DOCUMENT SEGMENT:
##############################

But there are a lot of Christians who are critical of the masonic movement because they feel that it is, actually overshadows what people believe when they go to church and go through, for instance the Church of England services.
(H) Absolutely not. Freemasonry is an addition to religion if you like, but there's no incompatibility between Freemasonry and Christianity.
Now Stephen Knight in your book you have made it fairly plain I think that you believe that there is.
(K) Well yes. From the Christian churches' point of view there is. Freemasonry is happy to accept Christians but basically why is Jesus Christ's name left out of masonic services and masonic hymns? Also there is the fact that the same, for the religions to be the same they must worship the same God, and 'Jabulon' simply is not the Same god as the Christian God.
Is this something that bothers you Mr Hopkins?
(Mr Hopkins) Well in the early 1950`s there was a considerable controversy about Freemasonry. And I remember at the time Walton Hanna writing to me and saying he only wished he was at liberty to disclose what went on behind the scenes to prevent the issue from being discussed at the Convocation of Canterbury, and when he was attempting to reply to a book on the subject by the Rev Dr Box, a masonic Anglican clergyman, writing under the pseudonym of 'Vindex', frankly claimed that Freemasonry was, and I quote, 'the heir and legitimate successor of the ancient mysteries,' close quotes, also that the masonic Hiram is Osiris, Persephone, Bacchus, Orpheus, Camus or Mithra, adding, quotes, 'but quite legitimately he is also Christ.'
Now you're confusing us with quite a lot of long words there Mr Hopkins. Are you saying that in fact some time ago a lot of Christian clergy were bothered about the connection and the incompatibility?
(Mr Hopkins) Oh there was a great controversy in the 1950`s.

##############################

EXCERPTED DATA:
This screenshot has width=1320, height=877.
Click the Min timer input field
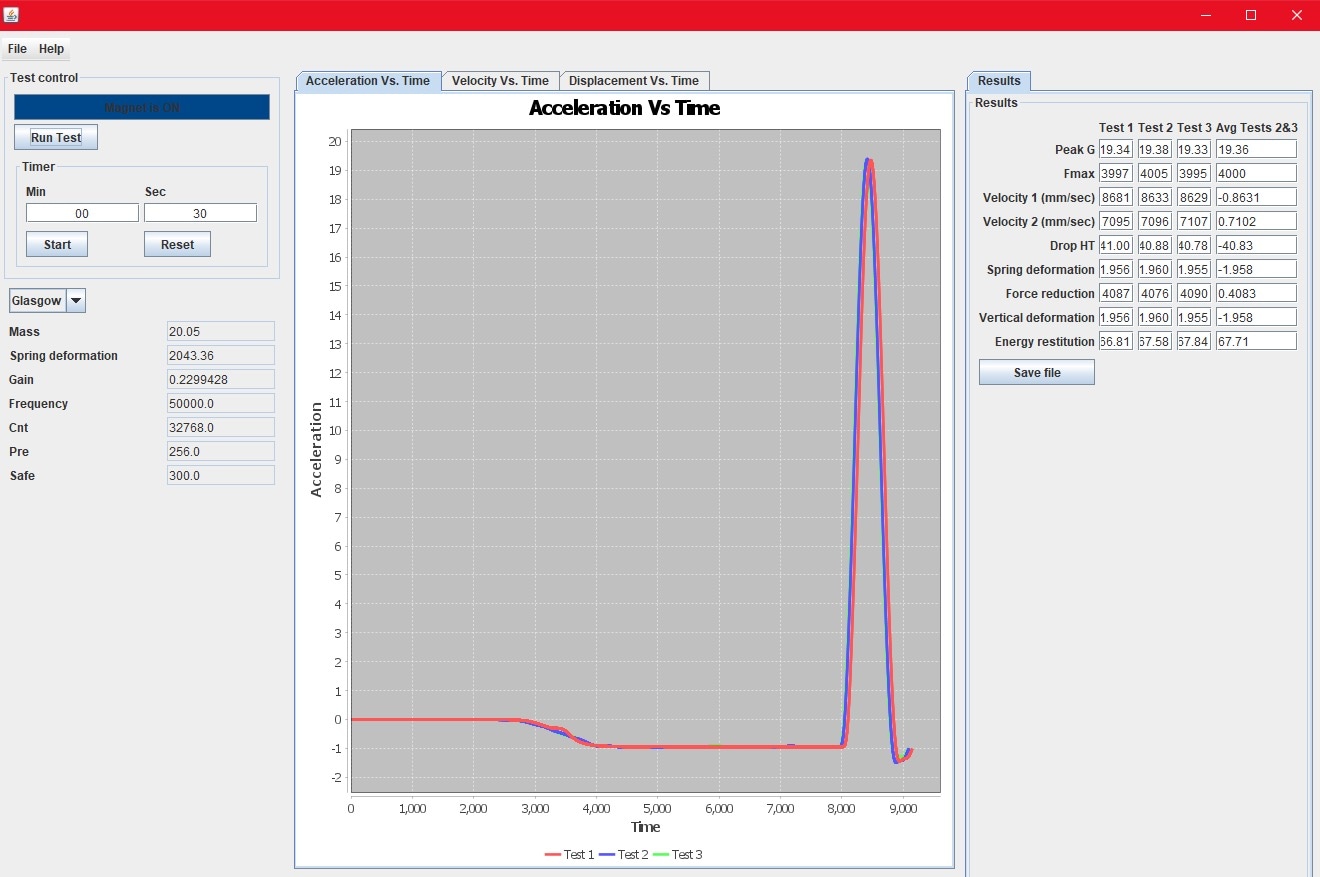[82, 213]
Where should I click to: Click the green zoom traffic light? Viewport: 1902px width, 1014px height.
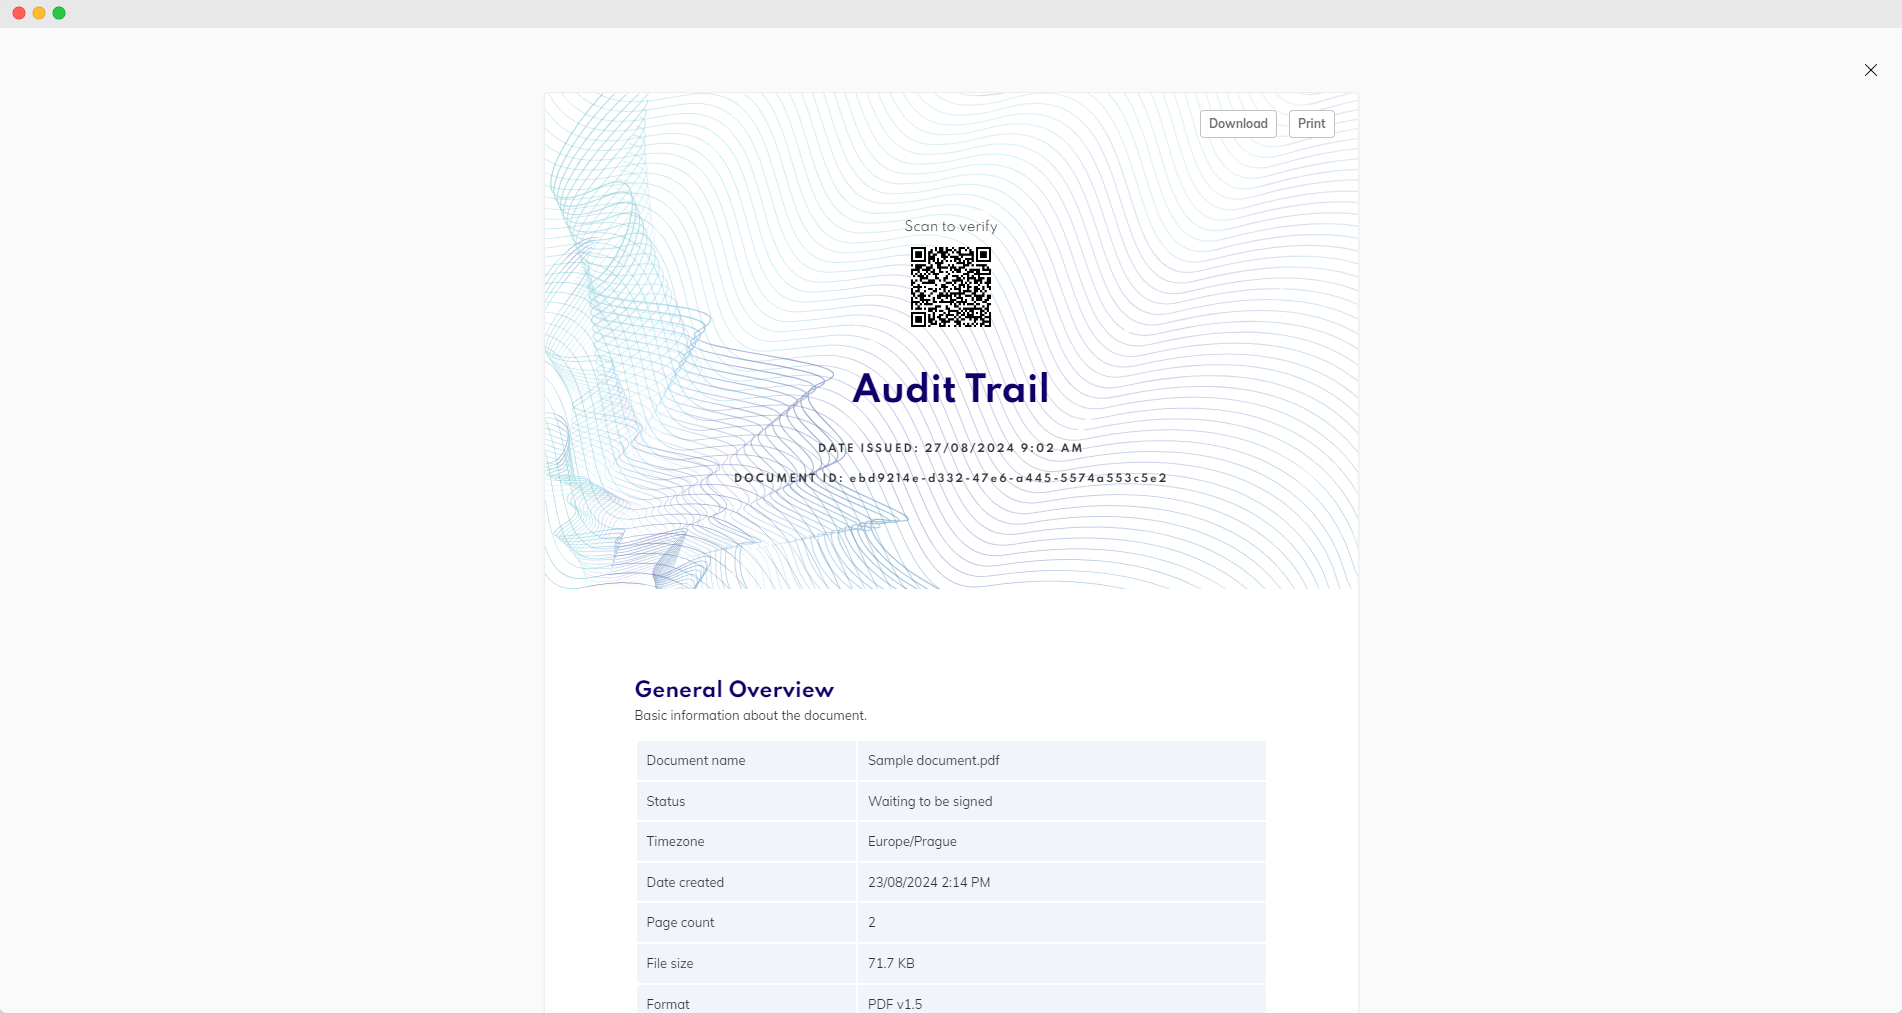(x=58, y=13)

##############################

THE EXERCISE: Quote the transcript on Freemasonry and Christianity word for word, starting with "But there are" and going on through "of England services.". Work only from the transcript on Freemasonry and Christianity, not from the rows.

COMPLETED EXERCISE:
But there are a lot of Christians who are critical of the masonic movement because they feel that it is, actually overshadows what people believe when they go to church and go through, for instance the Church of England services.